China akhir Juni lalu menerapkan UU Keamanan Nasional di Hong Kong yang mengancam sanksi berat bagi “semua kegiatan yang mengancam keamanan nasional,” antara lain kegiatan yang dianggap subversif, separatis, mempromosikan terorisme atau persekongkolan dengan pihak asing. Pelanggaran diancam dengan sanksi berat sampai penjara seumur hidup. Banyak aktivis muda Hong Kong yang bergabung dalam gerakan demokrasi kemudian ditangkapi dan kebebasan pers ditekan.

Ketika Inggris menyerahkan kembali Hong Kong kepada China tahun 1997, China setuju menerapkan prinsip “satu negara dua sistem”, yang menjamin kebebasan pers dan kebebasan berpendapat serta sistem peradilan yang independen untuk masa 50 tahun.

“Sikap lunak Jerman bisa merusak nilai-nilai demokratis”

Menjelang pertemuan Heiko Maas dan Wang Yi, aktivis pro-demokrasi Hong Kong Nathan Law yang kini berada di Inggris meminta Jerman menerapkan sanksi terhadap para pejabat tinggi China dan Hong Kong. Dalam wawancara dengan kantor berita AFP, aktivis berusia 27 tahun itu mengatakan:

“Kita perlu kebijakan untuk meredam sistem otoriter dan ekspansionitis China.” Selanjutnya ia mengatakan, situasi di Hong Kong sekarang seperti di Berlin pada era perang dingin. Itu sebabnya “penting bagi pemerintah Jerman untuk mendukung perjuangan warga Hong Kong.”

“Hingga saat ini Jerman, karena kepentingan hubungan dagangnya, bertindak lunak terhadap China. Tapi pemerintah Jerman mesti menyadari, bahwa sikap itu akan merusak nilai-nilai demokratis,” kata Nathan Law.

Menyuarakan demokrasi untuk Hong Kong dari Inggris

Nathan Law mengusulkan agar negara-negara Barat memberlakukan klausa perlindungan HAM dalam hubungan dagang dengan China. “Jika semua negara melakukan itu kepada mitra-mitra dagang terpentingnya, China tidak dapat melepaskan diri situ,” katanya.

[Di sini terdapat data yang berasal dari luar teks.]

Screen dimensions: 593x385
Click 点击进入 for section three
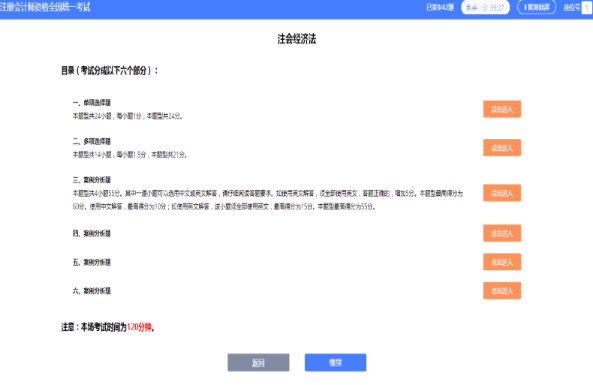click(x=502, y=193)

Dia menegaskan, China tidak bisa menjadi mitra strategis bagi negara-negara demokratis, selama ada “sistem otokratis yang menindas warganya sendiri”.

Nathan Law tahun 2016 terpilih sebagai anggota parlemen Hong Kong sebagai wakil rakyat termuda. Karena peranannya dalam Gerakan Payung Hitam tahun 2014 dia sempat dijebloskan ke penjara selama delapan bulan. Saat ini dia dinyatakan sebagai buron oleh pemerintah China karena terlibat dalam aksi protes massal di Hong Kong selama 2019. Inggris saat ini membekukan perjanjian ekstradisinya dengan China.

Nathan Law menyatakan, dia sekarang merasa “relatif aman” berada di Inggris. “Saya sekarang melanjutkan kerja gerakan demokrasi (Hong Kong) di panggung internasional,” katanya.